No. 83-4227.

722 F.2d 272 (1984)

LACLEDE GAS COMPANY and United Gas Pipe Line Co., Petitioners, v. FEDERAL ENERGY REGULATORY COMMISSION, Respondent.

United States Court of Appeals, Fifth Circuit.

January 13, 1984.

Attorney(s) appearing for the Case

Zuckert, Scoutt, Rasenberger & Delaney, Marvin S. Lieberman, William H. Callaway, Jr., Washington, D.C., for Laclede Gas Co.

Irving Jacob Golub, Cecil W. Talley, Houston, Tex., for United Gas Pipe Line Co.

Federal Energy Reg. Comm., Joanne Leveque, Washington, D.C., for Federal Energy Regulatory Commission.

Robert W. Kneisley, Richard A. Solomon, David D'Alessandro, Washington, D.C., for the Public Service Commission of the State of New York.

Gary E. Guy, Washington, D.C., for Elizabethtown Gas Co. and the Brooklyn Union Gas Co.

David B. Robinson, Washington, D.C., for State of Louisiana.

Robert W. Clark, Washington, D.C., for the Process Gas Consumers Group, the American Iron and Steel Institute, and the Georgia Industrial Gas Group.

Christopher T. Boland, William A. Williams, Washington, D.C., for Texas Gas Transmission Corp.

Before CLARK, Chief Judge, THORNBERRY and HIGGINBOTHAM, Circuit Judges.

THORNBERRY, Circuit Judge:

The question presented in this case is whether United Gas Pipe Line Company ("United") may "roll-in" to all of its sales the cost of natural gas purchased under Sections 311(b) and 312 ("Sections 311 and 312") of the Natural Gas Policy Act of 1978 ("NGPA"), 15 U.S.C. §§ 3371(b), 3372. Because we agree with the Federal Energy Regulatory Commission ("FERC" or "the Commission") that rolled-in pricing of Sections 311 and 312 gas is not unduly discriminatory and does not violate established Commission precedent, we affirm FERC's orders on the roll-in issue in this case.1


This proceeding began on May 31, 1978 when United filed with FERC a proposed increase in the rates2 it charged its natural gas customers. The Commission suspended the rate increase in order to consider the lawfulness of the rates. United Gas Pipe Line Co., 3 F.E.R.C. ¶ 61,306 (1978). On May 30, 1980, FERC substantially approved a settlement filed by United. 11 F.E.R.C. ¶ 61,234 (1980). The settlement resolved most of the outstanding issues. One of the remaining issues3 was whether United should be allowed to use rolled-in pricing to distribute among its customers the cost of Sections 311 and 312 gas. The Commission instituted an investigation under Section 5 of the Natural Gas Act, 15 U.S.C. § 717d, to determine if United's allocation of its gas costs was just and reasonable.4

One of the primary contenders in the Section 5 investigation was Laclede Gas Company, the petitioner here. Laclede is a Missouri public utility which distributes natural gas to residential, commercial and industrial customers in the St. Louis area. Laclede purchases all of its natural gas from Mississippi River Transmission Corporation, which, in turn, purchases most of its supply from United.

——————

* Work to complete
A) Reproduce the passage of the court opinion from "722 F.2d 272" up to and including "Laclede Gas Co.".
B) Continue the court opinion on United Gas Pipe Line's rate increase, starting after its last sentence.
The items that follow are independent material and are not part of the court opinion.

——————

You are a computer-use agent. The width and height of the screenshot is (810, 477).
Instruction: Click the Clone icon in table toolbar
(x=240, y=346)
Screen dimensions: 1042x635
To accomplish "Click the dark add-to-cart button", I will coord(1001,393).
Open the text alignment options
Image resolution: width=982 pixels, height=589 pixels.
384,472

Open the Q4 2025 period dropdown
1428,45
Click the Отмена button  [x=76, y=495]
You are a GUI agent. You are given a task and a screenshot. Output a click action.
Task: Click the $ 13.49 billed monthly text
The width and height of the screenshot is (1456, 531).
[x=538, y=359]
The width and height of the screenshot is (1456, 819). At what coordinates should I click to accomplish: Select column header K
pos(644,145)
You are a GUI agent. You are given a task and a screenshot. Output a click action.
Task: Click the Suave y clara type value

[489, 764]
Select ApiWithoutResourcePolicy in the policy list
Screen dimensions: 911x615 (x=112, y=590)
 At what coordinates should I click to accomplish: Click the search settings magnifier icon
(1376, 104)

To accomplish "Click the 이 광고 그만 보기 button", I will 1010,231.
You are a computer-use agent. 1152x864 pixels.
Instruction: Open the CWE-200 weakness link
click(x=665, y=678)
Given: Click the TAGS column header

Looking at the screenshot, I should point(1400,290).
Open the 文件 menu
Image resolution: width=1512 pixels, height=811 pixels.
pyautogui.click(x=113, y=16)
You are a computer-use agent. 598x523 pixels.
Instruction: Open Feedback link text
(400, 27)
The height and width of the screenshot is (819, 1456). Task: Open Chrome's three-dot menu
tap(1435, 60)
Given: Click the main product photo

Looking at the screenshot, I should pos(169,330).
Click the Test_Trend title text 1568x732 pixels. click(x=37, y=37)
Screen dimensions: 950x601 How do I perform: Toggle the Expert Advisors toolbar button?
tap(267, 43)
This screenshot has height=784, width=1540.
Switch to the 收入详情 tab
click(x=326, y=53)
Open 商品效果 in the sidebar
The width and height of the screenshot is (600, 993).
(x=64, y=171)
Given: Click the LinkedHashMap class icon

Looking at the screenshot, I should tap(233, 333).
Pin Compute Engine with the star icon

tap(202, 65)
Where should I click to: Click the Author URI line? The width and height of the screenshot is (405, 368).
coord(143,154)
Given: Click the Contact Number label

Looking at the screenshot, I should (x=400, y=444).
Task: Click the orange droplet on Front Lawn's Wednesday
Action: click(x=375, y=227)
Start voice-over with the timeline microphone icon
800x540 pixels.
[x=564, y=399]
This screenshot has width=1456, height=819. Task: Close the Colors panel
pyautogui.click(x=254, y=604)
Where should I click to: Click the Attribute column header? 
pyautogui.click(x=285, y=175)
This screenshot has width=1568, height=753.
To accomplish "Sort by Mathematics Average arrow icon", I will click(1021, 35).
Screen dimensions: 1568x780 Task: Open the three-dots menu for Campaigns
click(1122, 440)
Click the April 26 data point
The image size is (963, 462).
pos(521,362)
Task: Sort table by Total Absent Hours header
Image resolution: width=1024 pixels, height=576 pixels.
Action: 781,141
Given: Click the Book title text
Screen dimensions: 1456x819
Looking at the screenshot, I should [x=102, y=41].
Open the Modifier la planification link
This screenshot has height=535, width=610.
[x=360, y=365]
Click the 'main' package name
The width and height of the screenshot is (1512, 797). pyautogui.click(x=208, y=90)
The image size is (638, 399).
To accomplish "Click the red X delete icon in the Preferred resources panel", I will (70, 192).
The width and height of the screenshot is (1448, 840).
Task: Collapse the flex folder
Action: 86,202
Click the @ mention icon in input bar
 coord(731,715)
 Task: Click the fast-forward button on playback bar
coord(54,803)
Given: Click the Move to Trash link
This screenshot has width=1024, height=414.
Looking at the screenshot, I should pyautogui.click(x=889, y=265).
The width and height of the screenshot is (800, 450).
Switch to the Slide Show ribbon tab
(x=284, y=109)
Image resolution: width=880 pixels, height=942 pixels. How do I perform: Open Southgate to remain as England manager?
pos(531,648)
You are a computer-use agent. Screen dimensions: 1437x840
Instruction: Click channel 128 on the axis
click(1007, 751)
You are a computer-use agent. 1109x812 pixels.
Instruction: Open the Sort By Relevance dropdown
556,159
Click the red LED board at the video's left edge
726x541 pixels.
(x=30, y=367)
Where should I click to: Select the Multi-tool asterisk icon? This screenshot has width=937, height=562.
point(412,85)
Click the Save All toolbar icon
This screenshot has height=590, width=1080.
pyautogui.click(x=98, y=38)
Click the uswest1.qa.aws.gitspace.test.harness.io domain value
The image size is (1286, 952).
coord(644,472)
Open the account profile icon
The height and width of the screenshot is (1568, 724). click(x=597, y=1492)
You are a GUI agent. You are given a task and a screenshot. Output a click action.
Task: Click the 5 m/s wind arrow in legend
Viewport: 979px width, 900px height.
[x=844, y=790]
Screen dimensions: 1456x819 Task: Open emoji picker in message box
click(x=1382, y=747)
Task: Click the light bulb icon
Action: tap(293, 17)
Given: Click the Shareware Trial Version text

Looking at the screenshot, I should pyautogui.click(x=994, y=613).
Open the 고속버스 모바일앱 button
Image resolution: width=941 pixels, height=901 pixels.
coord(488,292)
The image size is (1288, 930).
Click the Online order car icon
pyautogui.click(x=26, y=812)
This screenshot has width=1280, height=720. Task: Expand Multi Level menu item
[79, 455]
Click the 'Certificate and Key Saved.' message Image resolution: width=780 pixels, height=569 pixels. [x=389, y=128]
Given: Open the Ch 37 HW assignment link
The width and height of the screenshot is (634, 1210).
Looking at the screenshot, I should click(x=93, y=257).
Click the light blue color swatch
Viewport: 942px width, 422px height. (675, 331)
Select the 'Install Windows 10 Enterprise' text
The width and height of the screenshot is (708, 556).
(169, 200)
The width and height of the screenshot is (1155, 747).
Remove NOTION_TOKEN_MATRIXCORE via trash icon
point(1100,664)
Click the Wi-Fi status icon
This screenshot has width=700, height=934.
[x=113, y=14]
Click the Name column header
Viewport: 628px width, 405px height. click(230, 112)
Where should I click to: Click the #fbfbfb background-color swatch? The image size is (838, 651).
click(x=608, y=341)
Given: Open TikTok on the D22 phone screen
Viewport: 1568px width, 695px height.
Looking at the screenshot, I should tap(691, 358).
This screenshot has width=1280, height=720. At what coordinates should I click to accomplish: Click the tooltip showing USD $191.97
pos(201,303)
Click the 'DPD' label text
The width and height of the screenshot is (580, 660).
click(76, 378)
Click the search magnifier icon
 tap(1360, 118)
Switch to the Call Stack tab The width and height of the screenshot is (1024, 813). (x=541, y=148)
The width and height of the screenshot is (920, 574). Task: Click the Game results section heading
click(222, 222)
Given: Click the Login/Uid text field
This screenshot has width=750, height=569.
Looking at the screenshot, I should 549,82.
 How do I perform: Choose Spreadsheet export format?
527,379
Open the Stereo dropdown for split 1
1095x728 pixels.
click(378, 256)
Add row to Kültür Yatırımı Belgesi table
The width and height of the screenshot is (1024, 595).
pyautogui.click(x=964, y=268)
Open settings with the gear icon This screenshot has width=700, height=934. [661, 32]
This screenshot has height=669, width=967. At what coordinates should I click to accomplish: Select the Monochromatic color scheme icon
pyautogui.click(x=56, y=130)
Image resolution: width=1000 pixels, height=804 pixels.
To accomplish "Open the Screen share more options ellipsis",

——————

* Answers by task
A)
722 F.2d 272 (1984)

LACLEDE GAS COMPANY and United Gas Pipe Line Co., Petitioners, v. FEDERAL ENERGY REGULATORY COMMISSION, Respondent.

United States Court of Appeals, Fifth Circuit.

January 13, 1984.

Attorney(s) appearing for the Case

Zuckert, Scoutt, Rasenberger & Delaney, Marvin S. Lieberman, William H. Callaway, Jr., Washington, D.C., for Laclede Gas Co.

B)
Intervenor United is a major interstate pipeline involved in the transportation and sale of natural gas. United serves two markets: jurisdictional and nonjurisdictional customers. Jurisdictional customers are those whose rates are regulated by FERC;5 they include interstate pipeline companies such as Laclede's supplier, Mississippi, and local gas distribution companies. Jurisdictional customers purchase their gas for resale. Nonjurisdictional customers are those whose rates are largely unregulated;6 they consist mostly of direct end-use industrial customers who do not resell the gas, but use it directly for their own purposes.

Since the natural gas shortages of the 1970's, United has operated under various curtailment plans for determining distribution of available gas supplies among its customers.7 The curtailment plan in effect at the time of the hearing here provided for three priority categories based on end-use of gas: Category I included residential and commercial consumers; Category II consisted of industrial customers who used gas for feedstock purposes; and Category IV8 was composed of industrial buyers who utilized gas for all other purposes, including the generation of electricity. Ninety-seven percent of United's nonjurisdictional customers were placed in the lowest priority category. Fifty-eight percent of the jurisdictional users were in Category I, and forty-two percent of the jurisdictional customers are low priority industrial users. Under its curtailment plan, United was required to satisfy all of the needs of the higher priority categories before it could supply the low priority nonjurisdictional users. United Gas Pipe Line v. Federal Energy Regulatory Commission, 649 F.2d 1110, 1112 (5th Cir.1981).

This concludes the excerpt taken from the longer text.